John Conover: Spatial Distortion Reduction Headphone Amplifier

john@email.johncon.com

http://www.johncon.com/john/

Spatial Distortion Reduction Headphone Amplifier

In 1971, Siegfried Linkwitz published "Improved Headphone Listening" in the December issue of Audio magazine, (a scanned version of the publication is linked from Improved Headphone Listening - Build a stereo-crossfeed circuit). The objective of Linkwitz' article was to reduce distorted spatial reproduction when listening to recorded stereo music with headphones-the "super stereo" effect where the music seems to be coming from inside one's head.

To remove the spatial distortion, Linkwitz reasoned that a small portion of a stereo channel's signal should be fed into the other channel-and presented arguments on the frequency contouring of the required crossfeed.

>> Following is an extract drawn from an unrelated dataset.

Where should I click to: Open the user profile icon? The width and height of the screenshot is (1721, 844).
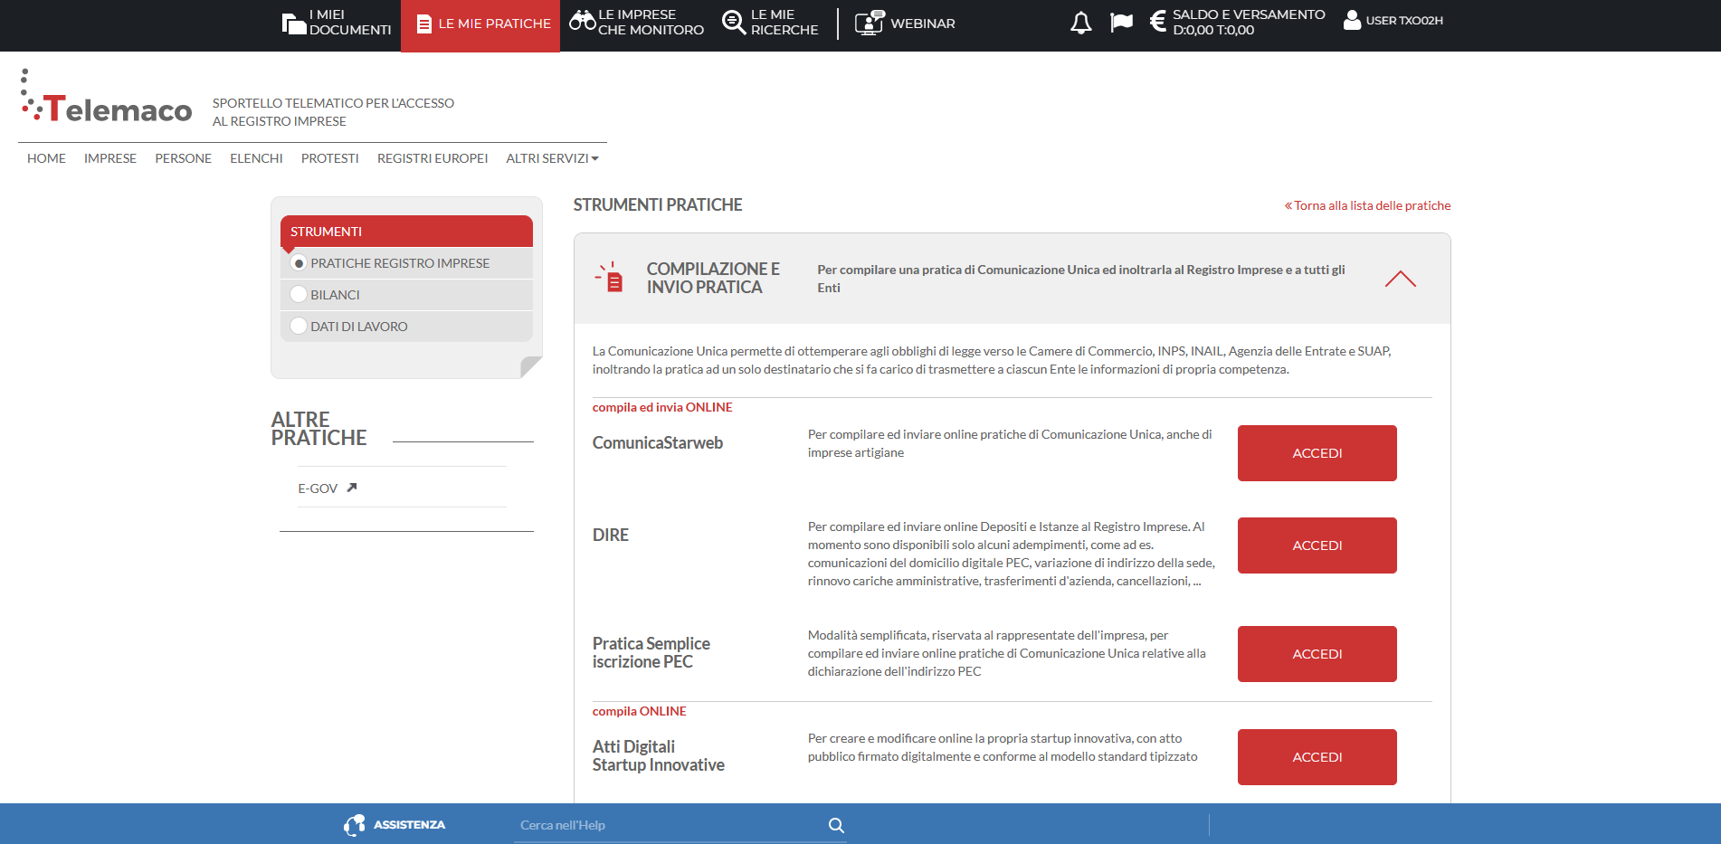tap(1352, 21)
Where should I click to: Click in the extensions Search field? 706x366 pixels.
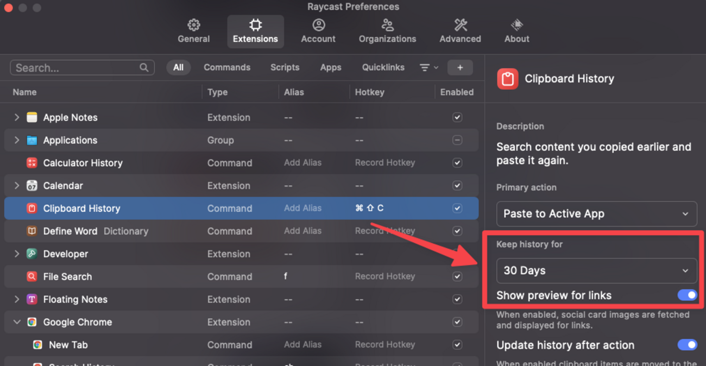click(76, 68)
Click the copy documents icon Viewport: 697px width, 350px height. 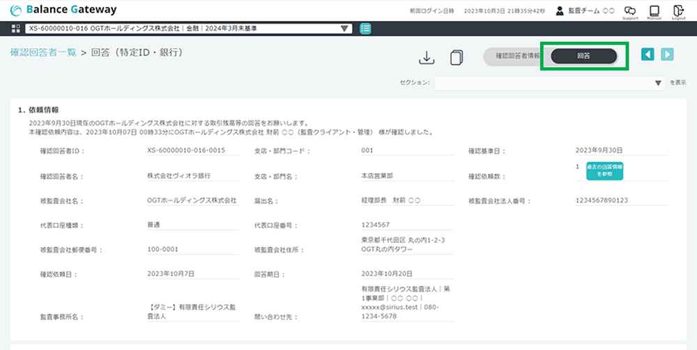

There is a recent Addendum on this page that describes software that implements the spatial distortion reduction scheme outlined on this site-it allows a RIFF/WAVE format selection from a music CD to be "digitally re-mastered" for use with headphones. It works especially well with portable high capacity CD/MP3 players.

There is a reason why many musicians and sound/recording/mixing engineers prefer headphones to speakers, (particularly with the recent releases of very good RF and IR connected headphones that remove the leash,) except for casual listening. (Note: there is a companion project, Direct Coupled Stereo Headphone Amplifier, that eliminates output coupling capacitors-and their related problems-and uses the surround sound techniques discussed here.)

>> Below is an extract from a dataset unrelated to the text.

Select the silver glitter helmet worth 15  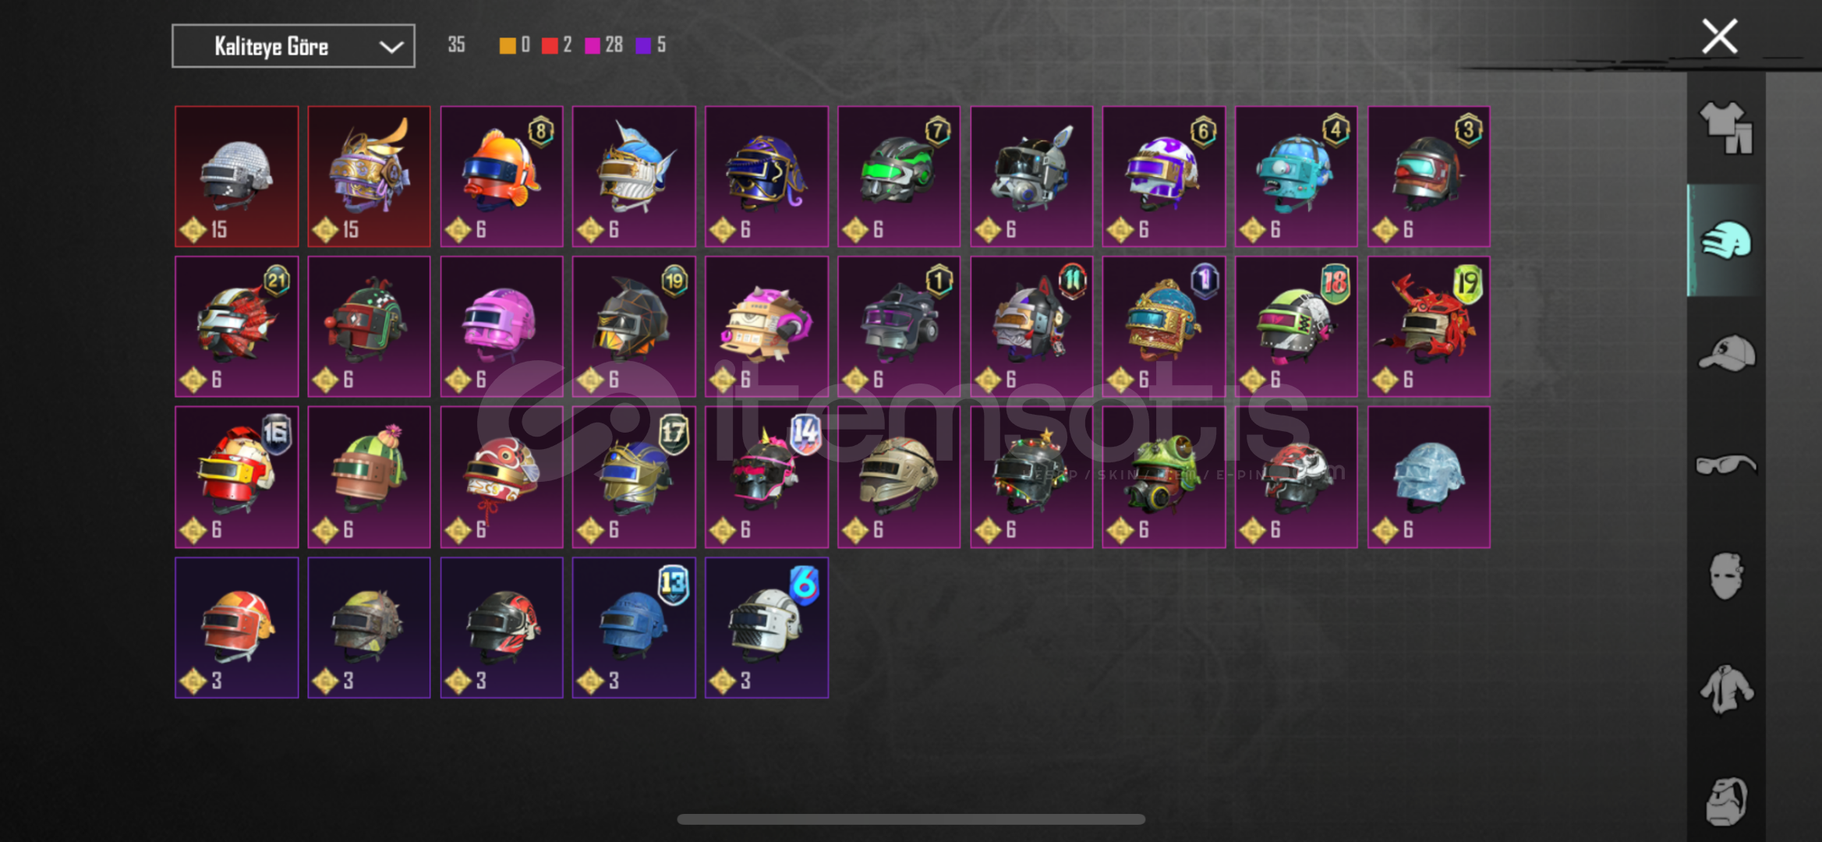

Low frequency non-directional characteristics

At half wavelengths longer than the spacing spacing between the ears, directional characteristics of speakers are reduced, and the sound waves will diffract around the head; stereo characteristics can not be reproduced, and each ear will hear about the same sound intensity from either speaker.

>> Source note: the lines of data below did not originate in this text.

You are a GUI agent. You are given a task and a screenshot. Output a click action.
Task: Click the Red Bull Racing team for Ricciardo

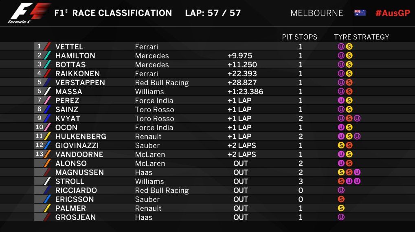pos(162,190)
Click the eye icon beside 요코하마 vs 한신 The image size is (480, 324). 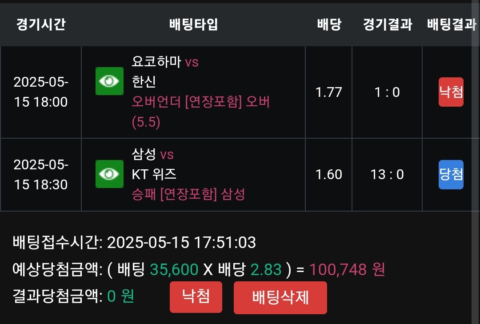click(x=109, y=81)
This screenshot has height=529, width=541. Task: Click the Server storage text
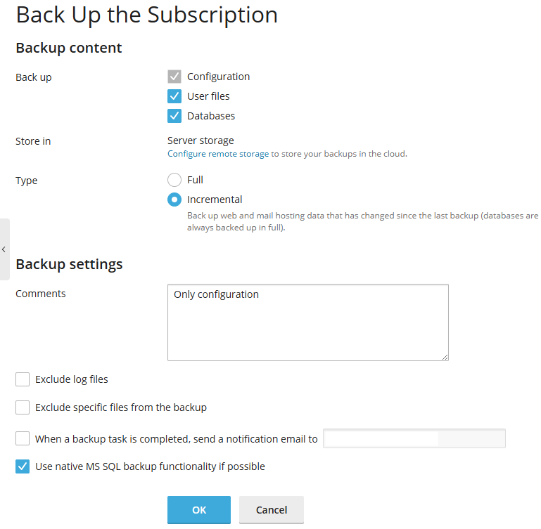pos(201,141)
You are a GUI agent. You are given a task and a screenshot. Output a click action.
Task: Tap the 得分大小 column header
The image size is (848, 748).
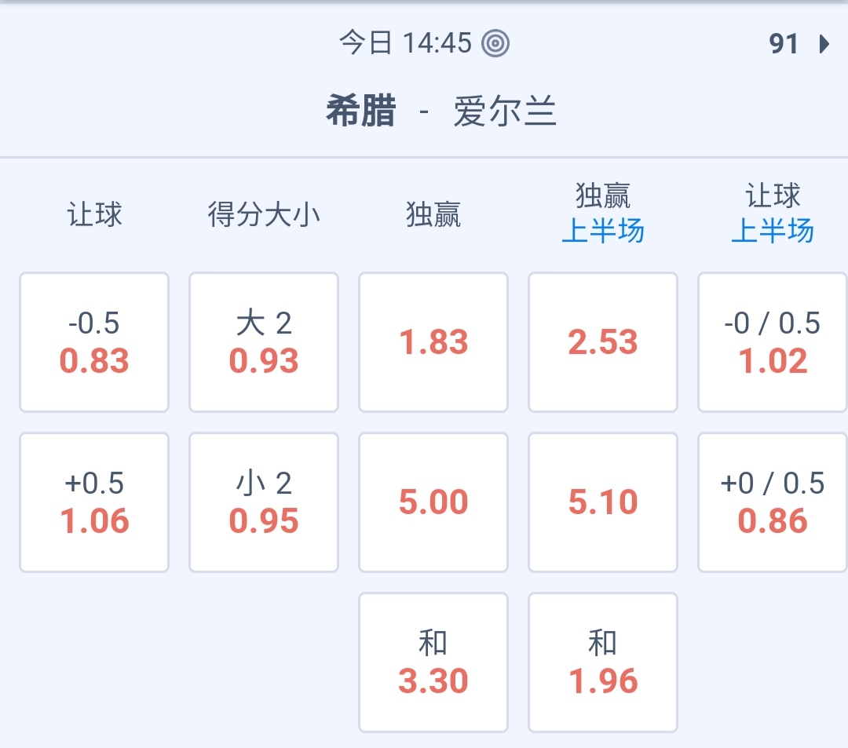click(x=264, y=214)
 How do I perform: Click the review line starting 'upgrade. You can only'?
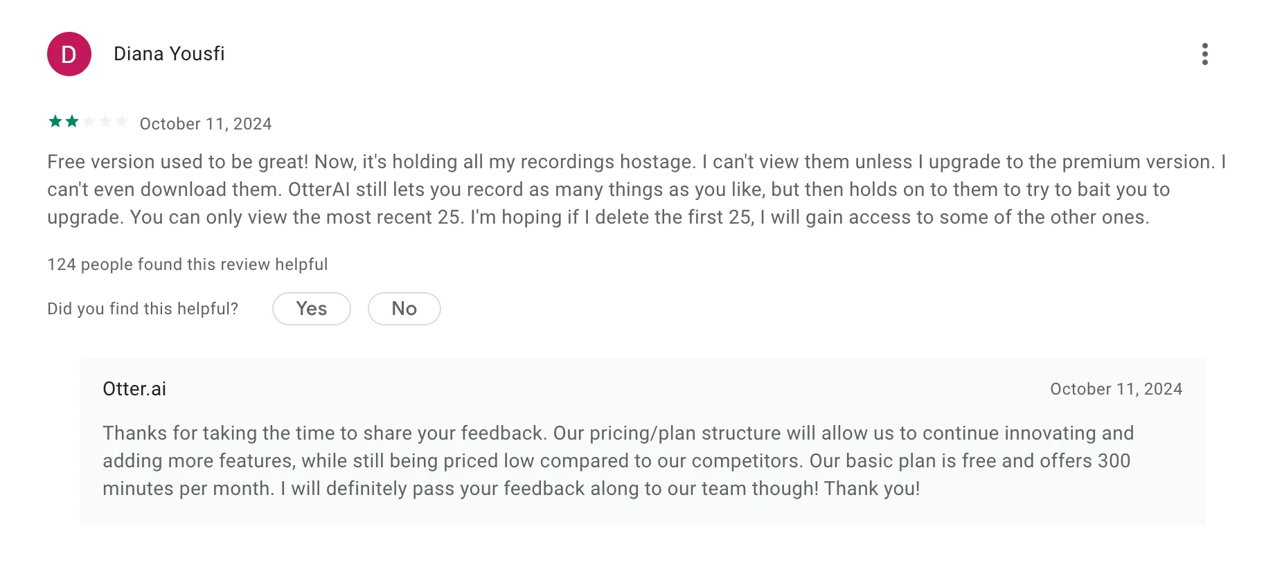coord(598,217)
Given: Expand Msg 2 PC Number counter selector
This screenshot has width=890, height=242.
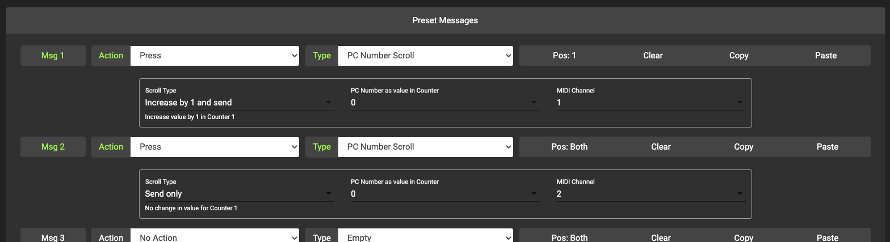Looking at the screenshot, I should (444, 194).
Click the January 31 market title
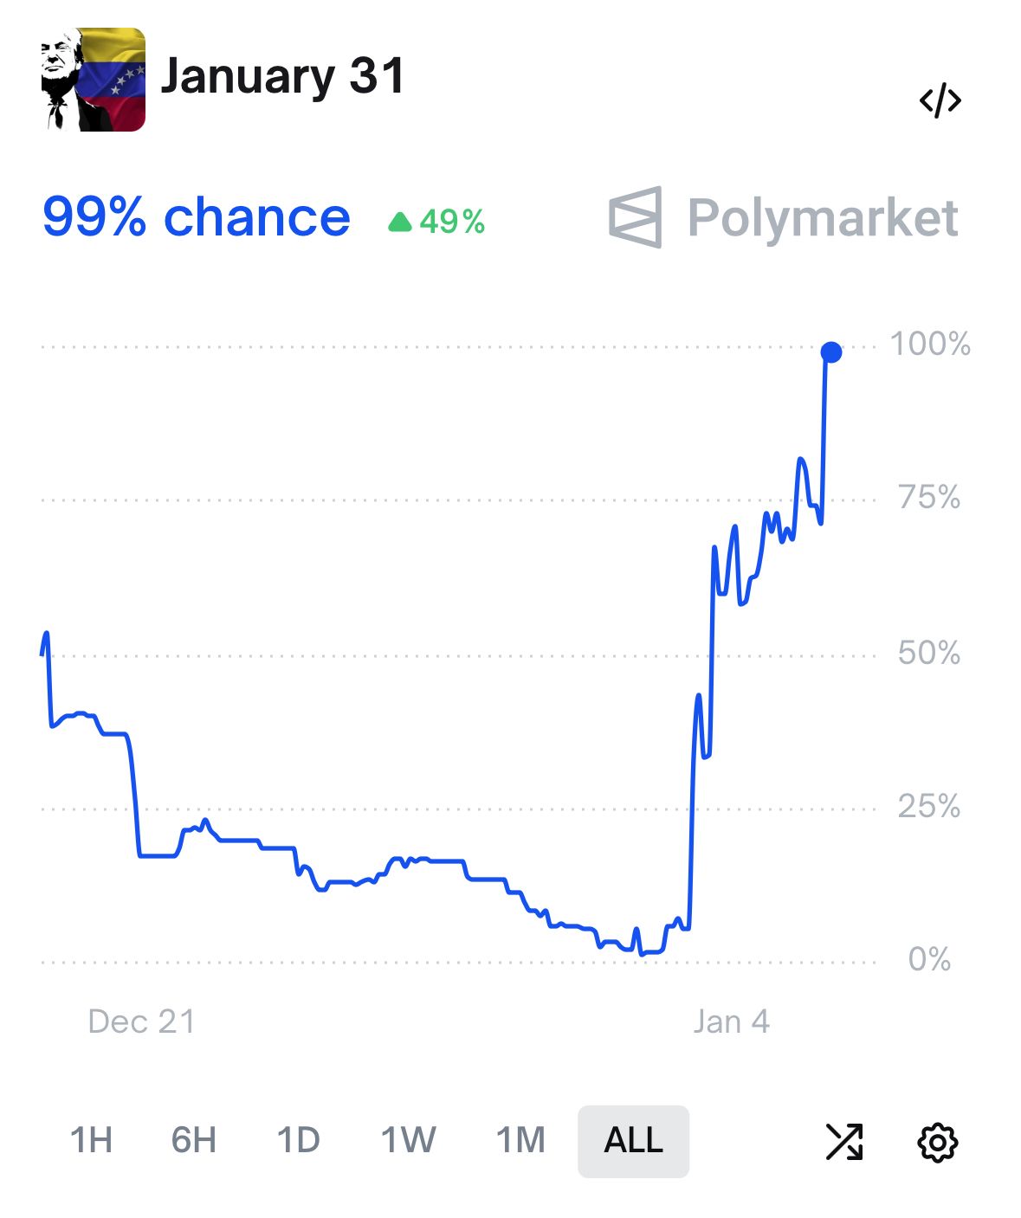This screenshot has width=1021, height=1218. pyautogui.click(x=282, y=76)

The strategy to make headphones sound like speakers in a spatial environment at low frequencies is to mix both channels, equally, for frequencies below Fl, (e.g., combine low frequencies from each channel in a monophonic fashion.)

The wavelength of a sound signal, w, is:


          w = v / f

where v is the velocity of sound, which is about 1100 feet per second.

The lower limit for directionality, Fl, is:


          f = v / w'

were w' is twice the distance between the ears, or about a foot, or Fl = 1100 Hz.

This means that the low frequency listening environment for speakers can be approximated with headphones by crossfeeding about a factor of unity of the opposite channel's signal into the other channel-about doubling the sound intensity below Fl.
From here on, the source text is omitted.